Sara jumped and said "I didn't hear you come in" as she continued to wash the dishes.
Sara was a teacher. She loved the job and the sense of accomplishment that came from inspiring a student; loved the feeling when an indifferent student became an exceptional one, as rare as that reality was. The trick was identifying those students who were worth the effort. The trick was in making the magic happen.
Still, her life did not feel whole to her.
Jake walked over to the sink, wrapped his arms around his wife and kissed her on the neck. She turned around, took a look at him and said with concern and not for the first time: "You look exhausted."
"I am. All I want is a beer and a shot, and a little rest. I'm gonna sit in my recliner for a while before supper and watch ESPN."
They had been married for twenty eight years. Long enough for the passion to shrink to familiarity.

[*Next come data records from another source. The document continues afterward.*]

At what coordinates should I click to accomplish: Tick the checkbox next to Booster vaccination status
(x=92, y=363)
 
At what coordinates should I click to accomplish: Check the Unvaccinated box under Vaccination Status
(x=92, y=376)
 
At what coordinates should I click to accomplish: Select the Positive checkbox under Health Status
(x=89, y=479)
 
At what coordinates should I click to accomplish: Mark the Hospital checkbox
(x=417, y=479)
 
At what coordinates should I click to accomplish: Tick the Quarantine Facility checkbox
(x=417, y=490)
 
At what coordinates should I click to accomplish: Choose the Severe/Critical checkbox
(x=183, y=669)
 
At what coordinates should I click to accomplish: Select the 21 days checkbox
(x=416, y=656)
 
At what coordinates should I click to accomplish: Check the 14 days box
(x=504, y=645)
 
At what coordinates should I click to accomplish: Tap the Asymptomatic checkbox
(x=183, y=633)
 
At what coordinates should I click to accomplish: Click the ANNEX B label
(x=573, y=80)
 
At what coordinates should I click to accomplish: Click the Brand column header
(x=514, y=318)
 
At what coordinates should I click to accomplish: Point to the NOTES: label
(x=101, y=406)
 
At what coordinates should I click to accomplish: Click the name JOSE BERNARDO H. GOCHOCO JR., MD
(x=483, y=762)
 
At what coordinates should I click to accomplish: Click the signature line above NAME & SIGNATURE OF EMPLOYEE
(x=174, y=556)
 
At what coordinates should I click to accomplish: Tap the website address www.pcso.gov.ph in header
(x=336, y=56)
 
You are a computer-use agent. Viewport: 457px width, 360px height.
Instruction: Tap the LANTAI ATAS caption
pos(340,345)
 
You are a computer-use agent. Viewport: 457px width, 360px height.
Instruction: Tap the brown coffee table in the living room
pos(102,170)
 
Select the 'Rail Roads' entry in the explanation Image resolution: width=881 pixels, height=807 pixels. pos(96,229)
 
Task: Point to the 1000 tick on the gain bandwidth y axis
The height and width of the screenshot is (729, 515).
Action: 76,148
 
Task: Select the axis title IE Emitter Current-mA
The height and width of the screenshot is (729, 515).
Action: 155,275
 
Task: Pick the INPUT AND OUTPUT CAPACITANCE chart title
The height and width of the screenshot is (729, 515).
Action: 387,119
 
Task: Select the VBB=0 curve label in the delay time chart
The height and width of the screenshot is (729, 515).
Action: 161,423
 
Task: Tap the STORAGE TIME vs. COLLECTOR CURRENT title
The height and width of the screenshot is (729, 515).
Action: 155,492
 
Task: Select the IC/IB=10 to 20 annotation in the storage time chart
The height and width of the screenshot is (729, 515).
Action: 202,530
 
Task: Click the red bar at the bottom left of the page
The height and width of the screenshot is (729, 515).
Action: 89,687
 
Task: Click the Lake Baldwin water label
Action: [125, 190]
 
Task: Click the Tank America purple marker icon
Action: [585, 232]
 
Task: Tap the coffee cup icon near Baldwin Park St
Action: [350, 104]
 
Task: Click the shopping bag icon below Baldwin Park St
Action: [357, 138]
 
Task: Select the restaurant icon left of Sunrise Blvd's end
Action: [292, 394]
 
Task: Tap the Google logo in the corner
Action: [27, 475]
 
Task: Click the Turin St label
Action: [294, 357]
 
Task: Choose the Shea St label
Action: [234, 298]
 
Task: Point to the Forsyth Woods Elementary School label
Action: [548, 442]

Sara resented this. Used to be when Jake wrapped his arms around her she felt loved and appreciated.
She felt happy.
She used to look forward to their easy expressions of love. Now she felt nothing.
Sara felt that Jake took her for granted, and this made her feel like a piece of furniture.
He was sixty two and worked in the warehouse of a food distribution company. It was hard work and he was proud that he could keep up with guys who were twenty and thirty years younger than he was, but the job was taking a toll.
He spent his entire shift loading the trucks that would drive all over the state delivering meat and vegetables and candy and canned goods to massive supermarkets whose requirement for product was insatiable. He was in and out of coolers all day, lifting heavy loads - he felt the wear and tear in his joints, in his muscles and in his soul.
He knew he was breaking down. He knew he should find another line of work.
But what the hell else could he do? He had been doing the same thing for thirty two years.
At his age, there was no where else to go. There were no more options.
When Jake got home all he wanted to do was to get off his feet and give his body a chance to bounce back. All he wanted was a chance to relax with a beer, a little whiskey and his cats.
He worshiped his cats. On the surface it seemed ironic because he was such a big guy, a tough guy in every sense of the word. Seemed like more of a dog guy.
But the cats brought him so much peace. They were gentle and loving and so goddamn cute. They made him feel human, made him feel alive - the exact opposite of how his life made him feel.
He named them Gregg Allman and Keith Richards and he always used their full names when he talked to them or about them.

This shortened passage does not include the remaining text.